# Erdung über Hutscheine



## Atommolch (18 Februar 2008)

Guten Morgen,
sicher gibt es eine Vorschrift mit welchem max. Querschnitt ich über die Hutschiene mit Erdungsklemmen ,z.b. Motore erden kann.
Es gibt ja die beiden Hutschienensorten die sich in der Höhe unterscheiden.

Grüsse Atommolch


----------



## dtsclipper (18 Februar 2008)

Im Zweifelsfalle die guten alten:
DIN / VDE 0100, 0113 bzw. deren Nachfolger.

Und Bedenke: Befestigungsschrauben sind KEINE Erdpunkte!

dtsclipper


----------



## M_K (18 Februar 2008)

Hallo, 
schau mal bei Weidmüller im Reihenklemmen-Katalog auf Seite F25 nach. Dort sind die Daten der Schienen angegeben. Unter anderem welchem Querschnitt die Schienen entsprechen.

http://www.weidmueller.de/42246/Ser...n/Produktkataloge/Reihenklemmen/downloads.asp

Hängt vom Material, der Schienenhöhe und der Lochung ab.

Gruß
Michael


----------

▶ Erfasste Daten:
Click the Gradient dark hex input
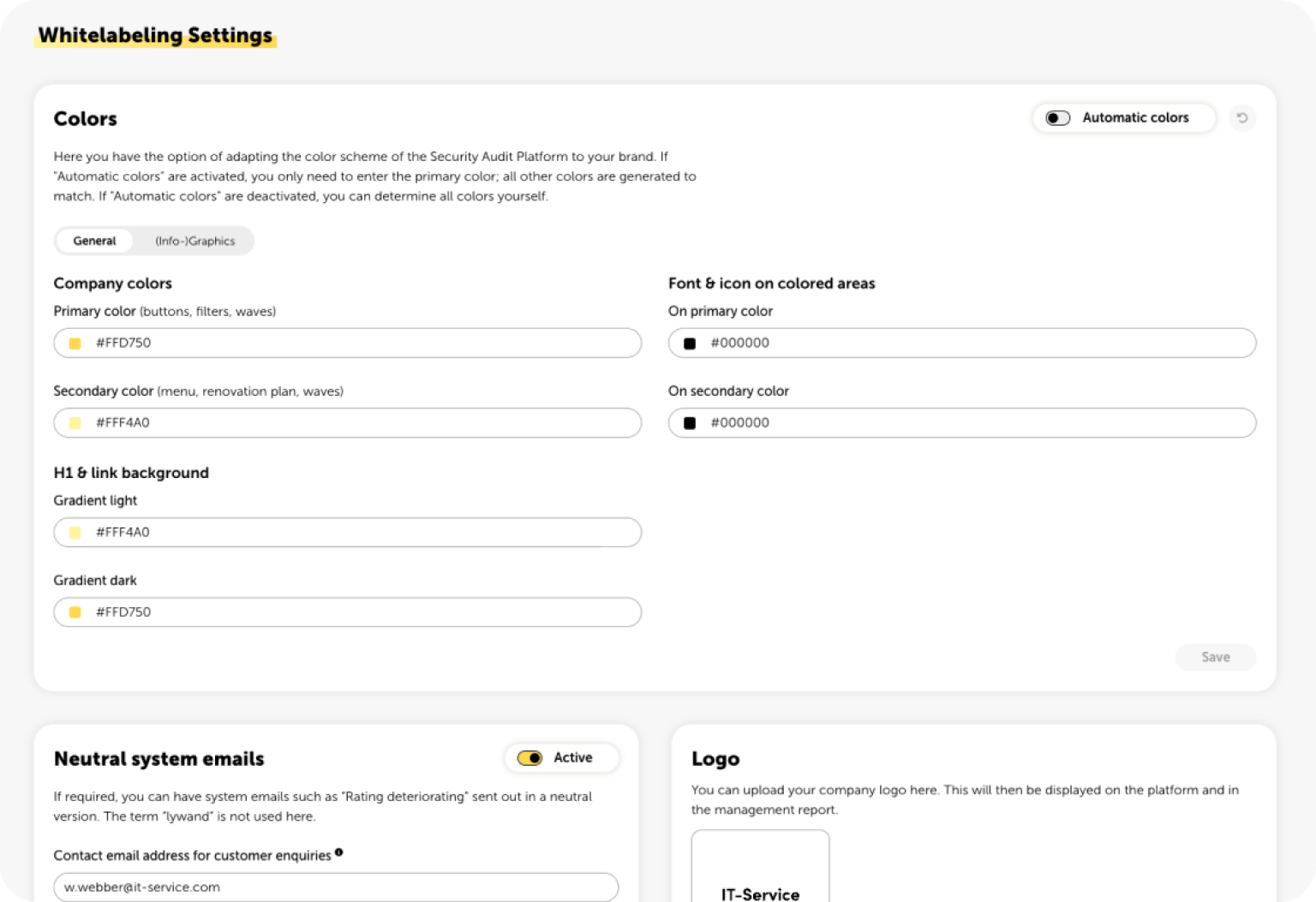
==
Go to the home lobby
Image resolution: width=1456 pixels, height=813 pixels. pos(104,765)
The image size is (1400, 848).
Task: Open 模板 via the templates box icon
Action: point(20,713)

▶ Zur Aufgabe: Aktualisiere die Stelle im Forenthread zur Erdung über Hutschienen, beginnend bei „## M_K (18 Februar“ und endend bei „die Schienen entsprechen.“. Gib diesen Abschnitt erneut wieder und setze dabei „Gesamtkatalog“ an die Stelle von „Reihenklemmen-Katalog“.

▶ Ergebnis:
## M_K (18 Februar 2008)

Hallo, 
schau mal bei Weidmüller im Gesamtkatalog auf Seite F25 nach. Dort sind die Daten der Schienen angegeben. Unter anderem welchem Querschnitt die Schienen entsprechen.